4.2. Implications for practice The results from this study indicate that g is the single best predictor of Quantitative Knowledge, at least in the context of practice with the WISC-IV and WIAT-II. This finding, coupled with other similar investigations (e.g., Glutting et al., 2006; Glutting, Youngstrom, Ward, Ward, & Hale, 1997) not only reaffirms the efficacy of g in predicting educational outcomes (Deary, 2000; Jensen, 1998), but also brings into question some of the current practices in Cross-Battery Assessment—at least with respect to math outcomes in the context of the WISC-IV. In two of the most recent books on Cross-Battery Assessment, the authors stress using measures of Fluid Reasoning, Comprehension-Knowledge, Processing Speed, and Short-Term Memory in lieu of using the Full Scale IQ (Flanagan et al., 2006; Flanagan et al., 2007). Whereas the data from other studies (for a review, see Flanagan et al., 2006, pp. 41–42) do show that these CHC factors tend to be related to math outcomes, in light of the results from the current analysis, it seems unwise not to focus interpretation on the most cogent single predictor available, especially when interpreting the WISC-IV in an applied setting.
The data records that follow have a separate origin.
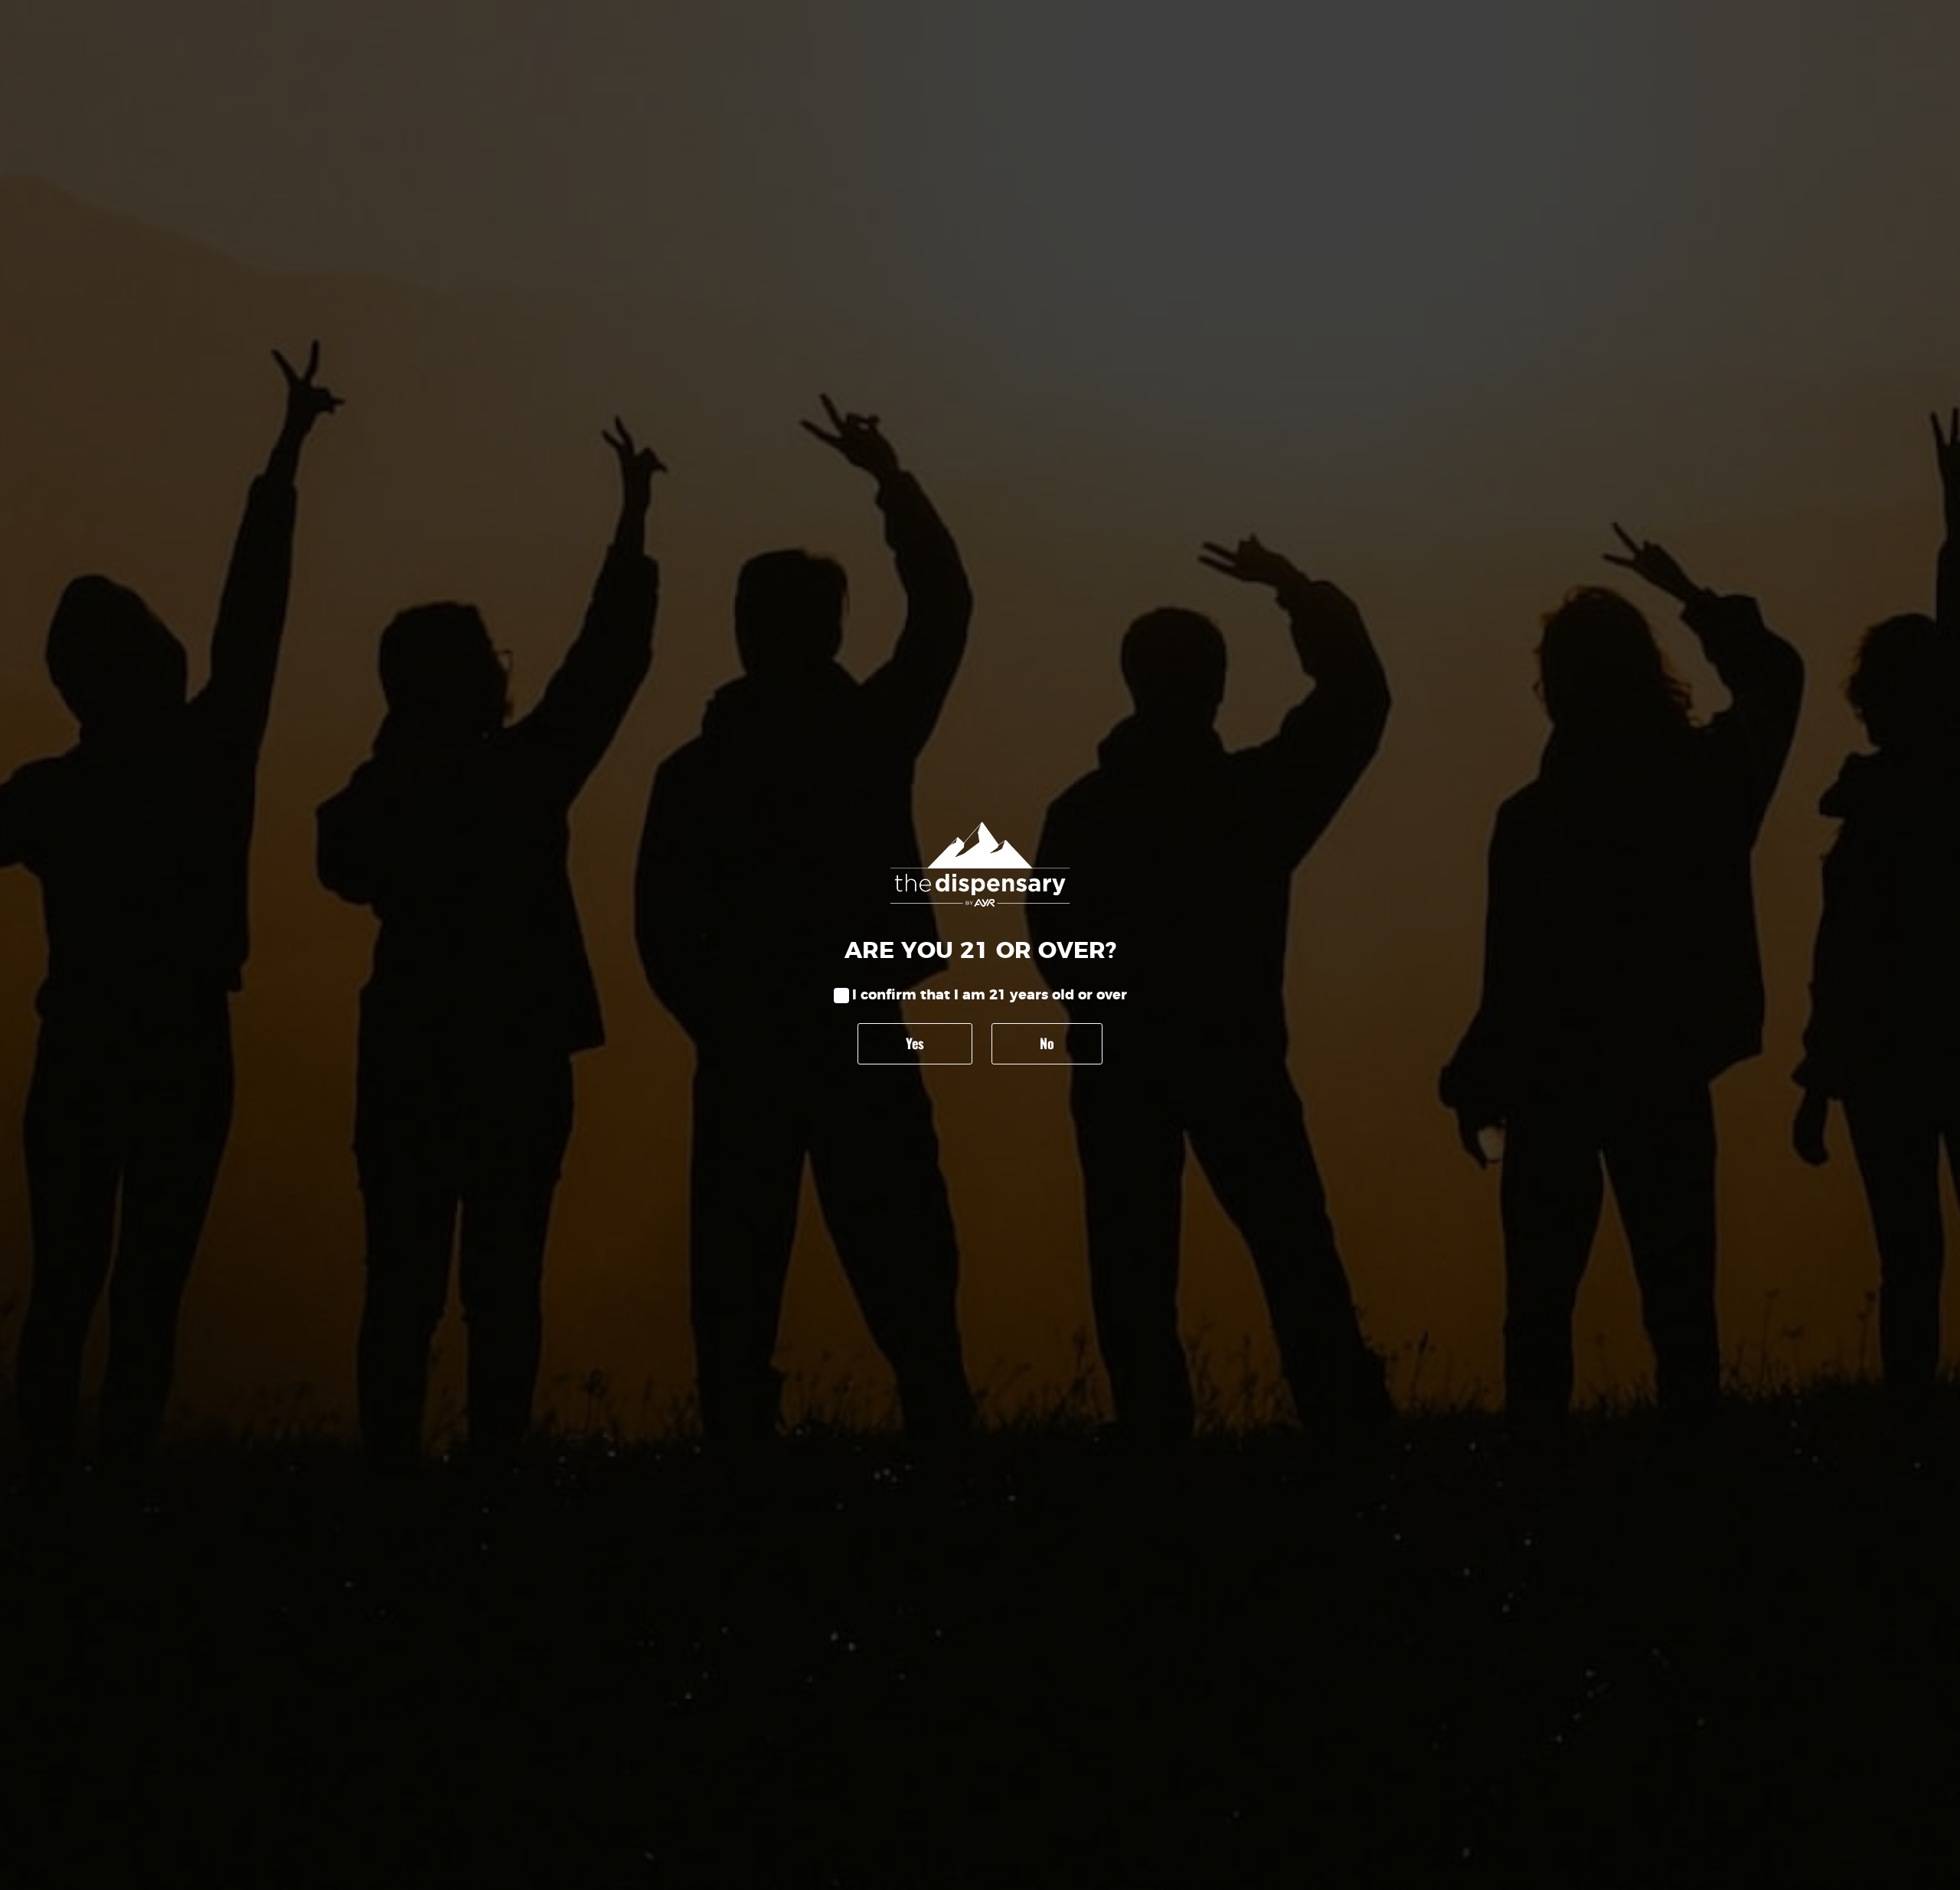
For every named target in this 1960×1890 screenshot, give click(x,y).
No (1047, 1043)
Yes (915, 1043)
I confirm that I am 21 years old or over (989, 995)
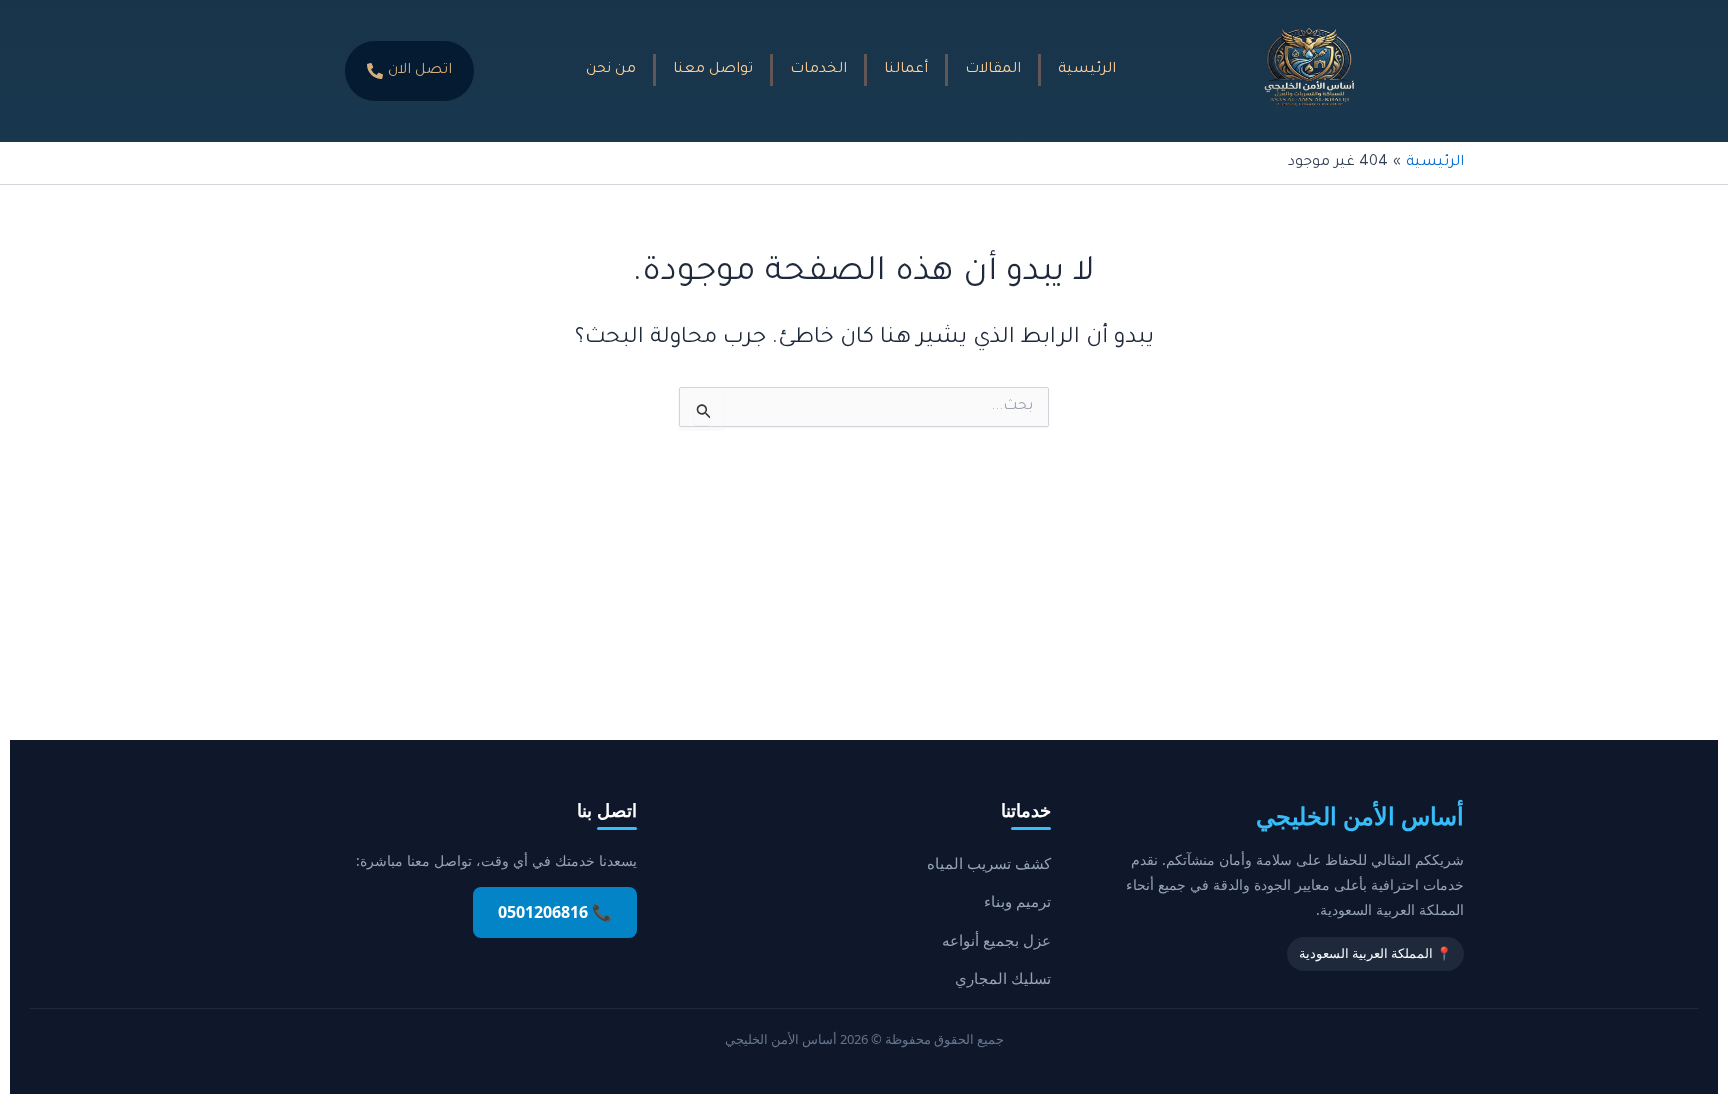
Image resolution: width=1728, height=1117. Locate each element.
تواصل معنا (713, 70)
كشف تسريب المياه (989, 863)
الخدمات (818, 70)
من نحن (611, 70)
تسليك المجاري (1003, 978)
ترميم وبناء (1017, 901)
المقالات (993, 70)
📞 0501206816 (555, 912)
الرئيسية (1087, 70)
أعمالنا (906, 70)
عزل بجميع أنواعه (996, 940)
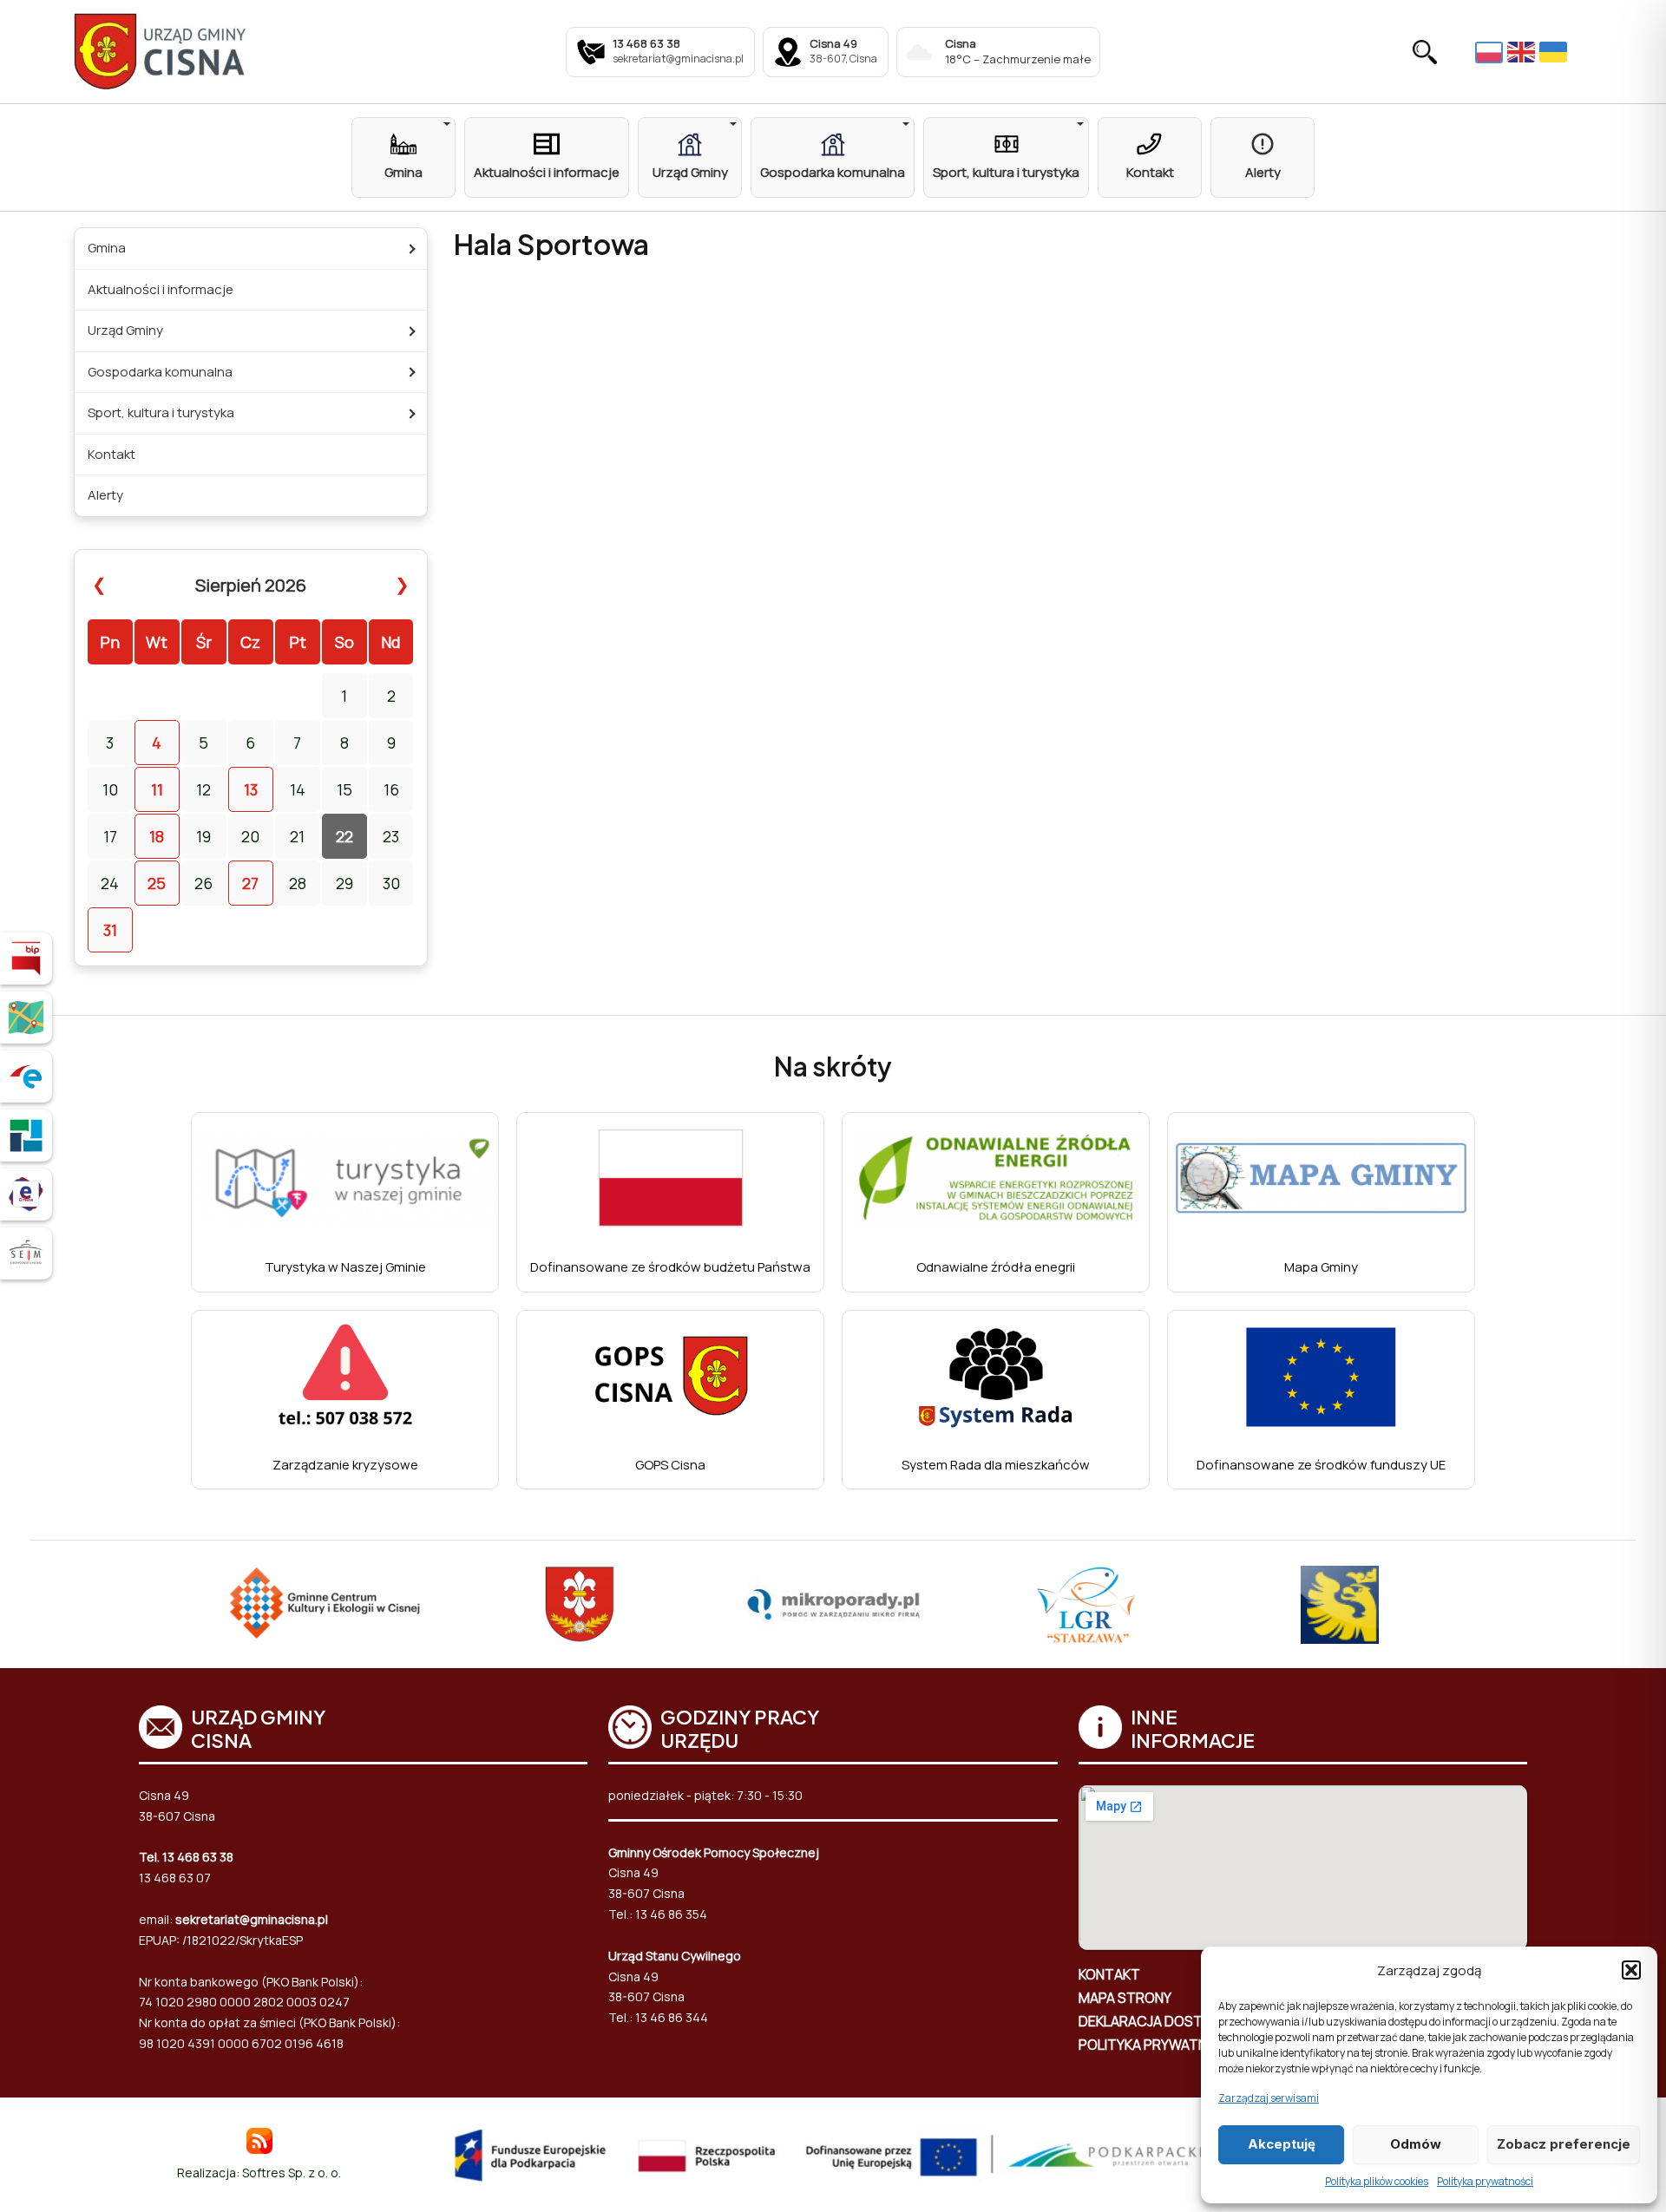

4.3. Limitations The major limitations of this study are twofold. First, although the sample was nationally representative (Wechsler, 2003b), it is relatively small (n = 550) considering its developmental heterogeneity (age range was 6 to 16). Consequently, splitting the current sample by age would result in subsamples that were likely too small to produce consistent results with the latent-variable methods this study employed (MacCallum, Browne, & Sugawara, 1996). The inability to examine age effects is unfortunate, because there is some research indicating that the effect of CHC cognitive ability factors on math achievement is somewhat moderated by age (Taub et al., 2008). Consequently, future researchers should look to either select a sample that is more homogenous in age or select a larger number of participants so that the sample can be split into more narrow age groups without losing statistical power. Second, the variables used in this study were from the Wechsler family of psychological instruments. Whereas, in and of itself, use of only Wechsler scales is neither good nor bad, it does limit the generalizability of the findings. Other instruments have demonstrated stronger relations between the CHC factors and math achievement (Taub et al., 2008). Consequently, future research studying the effect of WISC-IV operationalized CHC abilities on WIAT-II math scores should probably include subtests from other instruments that measure Fluid Reasoning, Comprehension-Knowledge, and Processing Speed in order to examine if the instrument from which the CHC factors were derived influences their predictive ability (Floyd et al., 2005).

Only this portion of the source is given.